Moog is using this year’s DSEI to push its Reconfigurable Integrated-weapons Platform (RIwP) as a flexible solution for British Army requirements ranging from counter-drone to anti-armour missions.
At its largest UK showing to date, Moog has a dedicated stand in the Land Zone (N2-440) where two full-sized RIwP turrets are on display. One is configured for the Army’s Specialist Counter-Uncrewed Aerial Systems (C-UAS) role, mounting a 30x173mm XM813 dual-feed cannon alongside a 7.62mm machine gun.
The second makes its world debut in an anti-armour configuration, fitted with four Brimstone missiles, a 30x113mm XM914 cannon and a 7.62mm machine gun. Moog highlights that the same base hub design can switch between mission sets, offering both Force Overwatch and generalist C-UAS capability.
The company is also partnering with General Dynamics Land Systems UK to display a short-range air defence variant of RIwP on the Foxhound protected patrol vehicle. That system combines Starstreak or Martlet missiles, a 30x113mm cannon, 7.62mm machine gun and Thales optics, intended to show how light forces could gain significant firepower through the modular turret.
Moog argues that the value of RIwP lies in commonality: one “weapons hub” that can host different effectors and sensors while simplifying training, spares and maintenance. The design is also pitched as “spiral upgradeable,” with the ability to swap in new effectors as threats evolve.
Richard Allen-Miles, EMEA Capture Lead at Moog, said the show was an opportunity to demonstrate that flexibility. “The flexibility to meet multiple requirements with various effectors and sensors, yet retain commonality across mission sets, is what makes RIwP so special,” he said.
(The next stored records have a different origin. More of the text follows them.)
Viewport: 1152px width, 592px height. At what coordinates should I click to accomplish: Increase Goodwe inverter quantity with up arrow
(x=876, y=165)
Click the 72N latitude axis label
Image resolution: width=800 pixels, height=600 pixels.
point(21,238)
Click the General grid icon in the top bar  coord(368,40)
Alongside the full-scale turrets, a one-third scale model is on the UK Defence & Security Exports stand, with Moog signalling that RIwP could be manufactured in Britain if selected for Army programmes.
Moog on a Supacat HMT looks great.
Ill-tempered Supacats with lasers attached to their fricking heads would also be nice.
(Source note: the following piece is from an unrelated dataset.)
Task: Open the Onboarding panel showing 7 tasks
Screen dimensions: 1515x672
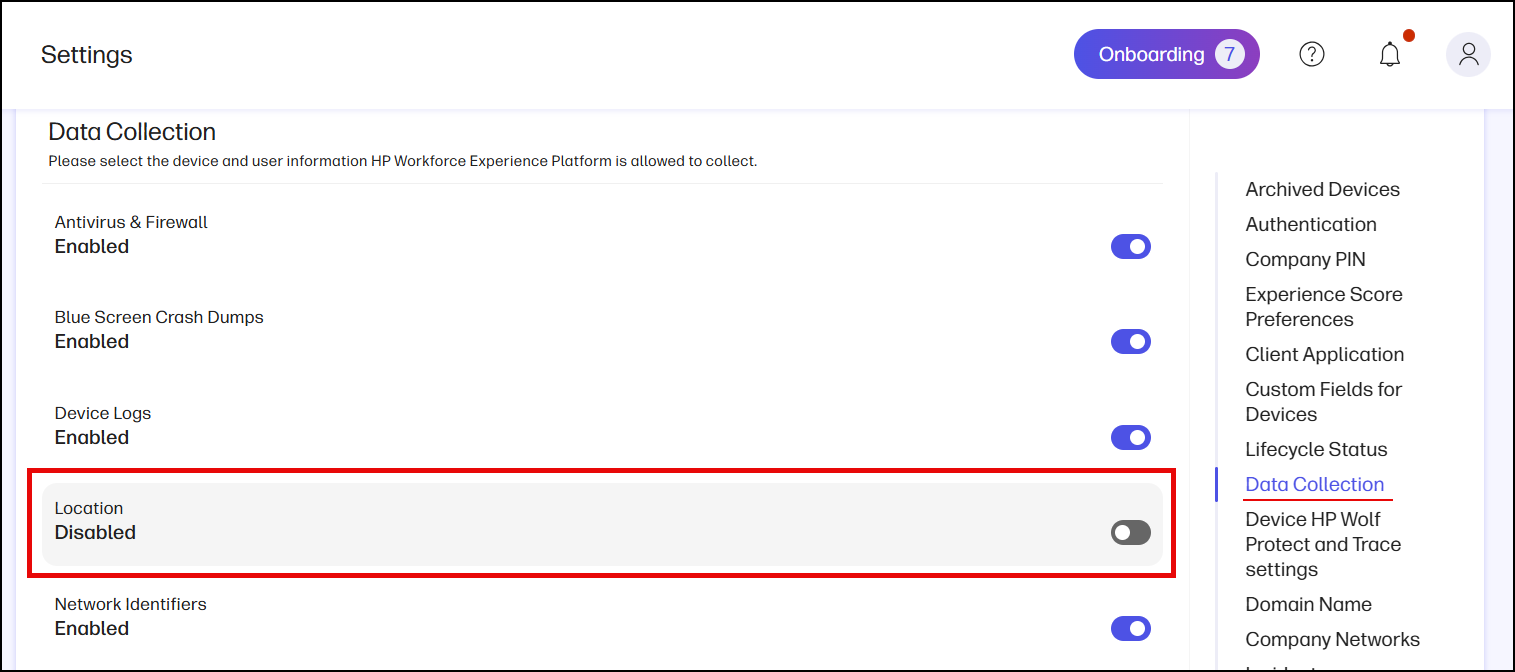Action: click(x=1166, y=54)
Always been a big fan of their synthesisers 😏
Separate companies founded by cousins, I’m afraid.
Robert Moog invented the synthesiser and Bill Moog invented the electrohydraulic servo valve.
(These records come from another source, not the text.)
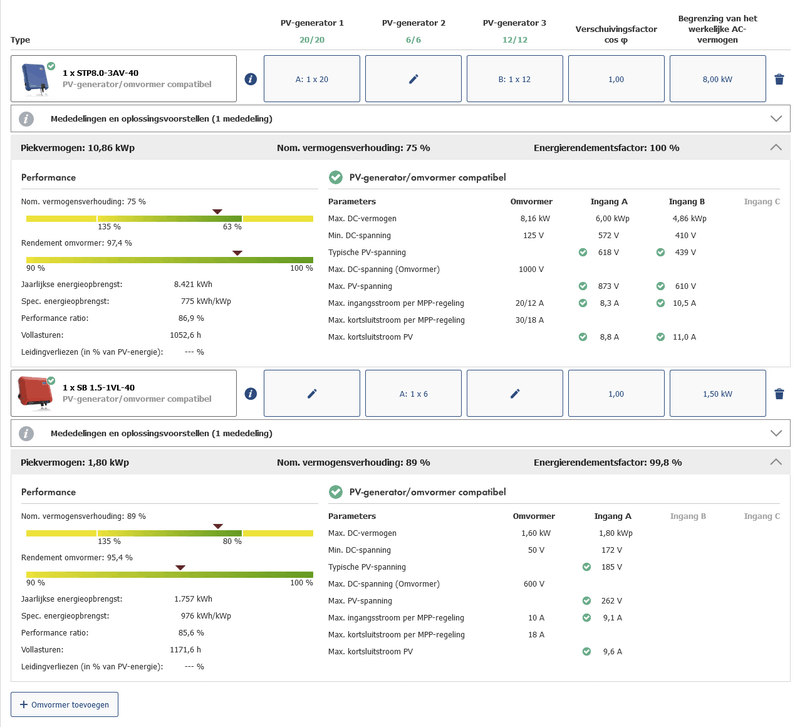Select the 1,50 kW AC power limit field
Image resolution: width=800 pixels, height=727 pixels.
click(717, 394)
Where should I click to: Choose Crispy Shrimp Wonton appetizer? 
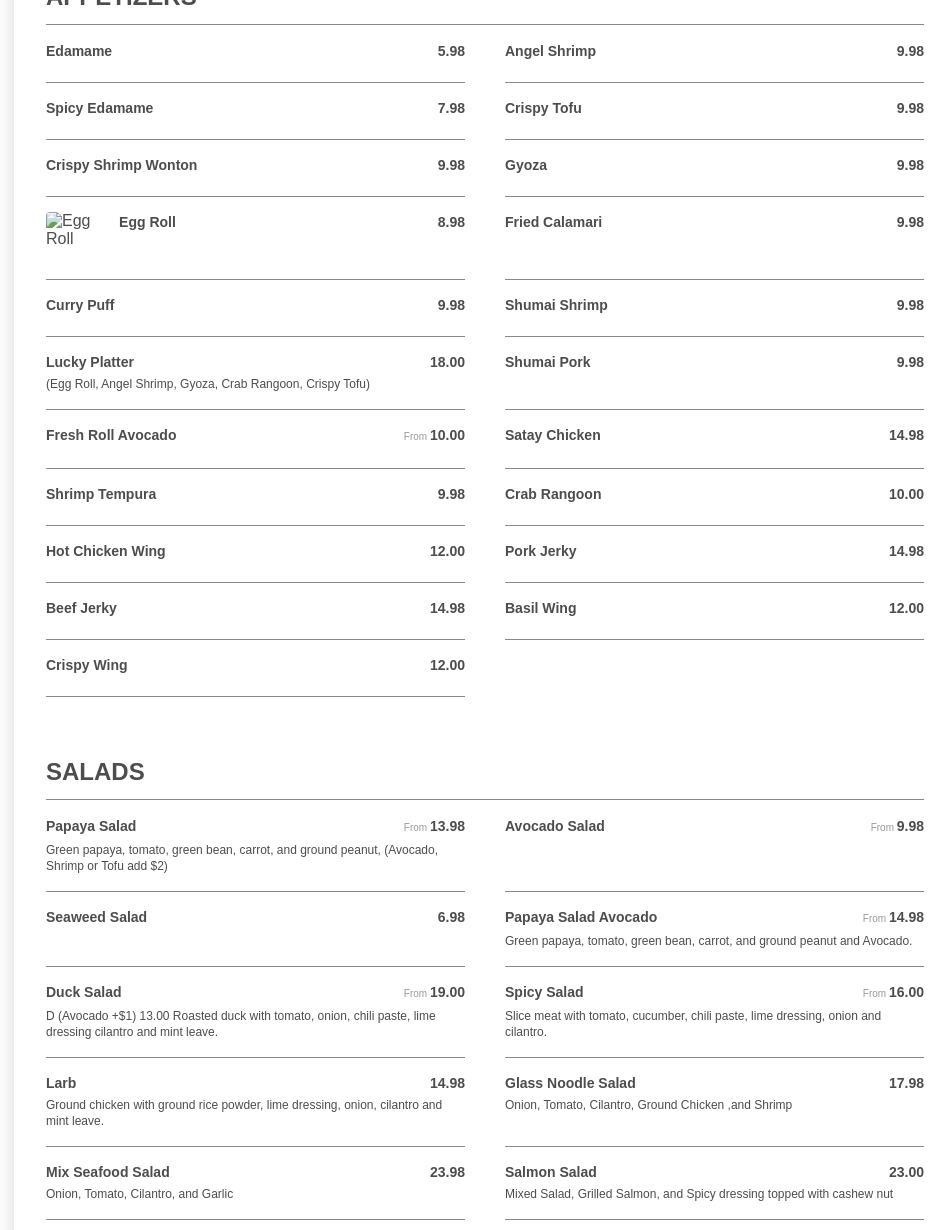pos(122,165)

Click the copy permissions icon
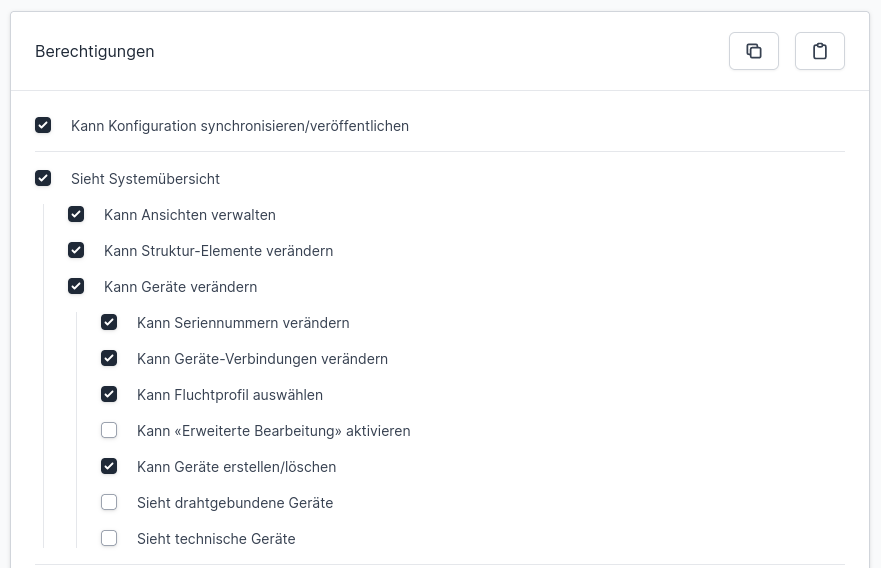pos(754,51)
Could these be fitted to Boxer?
It would be firepower upgrade if it could.
There’s the Boxer Skyranger 30mm ir 35mm with 2×4 missile lsuncher plus radar. Wonder if the UK would buy some of those for base and mobile Army shorad to complement Skysabre? The Moogs look a lot simpler set-up but still pretty punchy. Could they even pair up these 1×4 or 2×4 type HVM/LMM launchers succesfully pn the RN 30mm mounts? Could offer cheap SAM cover for opvs and lightly armed vessels.
I’m very surprised that Moog hasn’t offered a version of their turret with 2 to 4 ASRAAMs, along with a 30mm cannon or 7.62 machinegun. They do versions with Brimstone, Starstreak/LMM, Stinger etc, for both light & heavy vehicles, so I’d have thought it’d be a no-brainer. Put it on a Supacat, Foxound, Boxer, whatever you want: greater range & capability against tougher threats where LMM or Starstreak doesn’t have the legs.
Maybe it’d be too heavy unless they designed the turret servos? Or they now prefer having enclosed launchers after the exposed Hellfire woes with Stout (which now has eight Stingers, instead of four Stingers & two completely exposed Hellfires), so they’d have to make a new box launcher? Unless the UK wants to go with a “Boxer with ASRAAMs” approach that Germany is doing with IRIS-T on their Boxers? Germany is also having truck IRIS-T SLM for longer range protection for units further back, the Boxer IRIS-T is for close protection…
Buy a few hundred of these with an appropriate sized turret ring, fit to refurbed warrior chassis and bobs your uncle.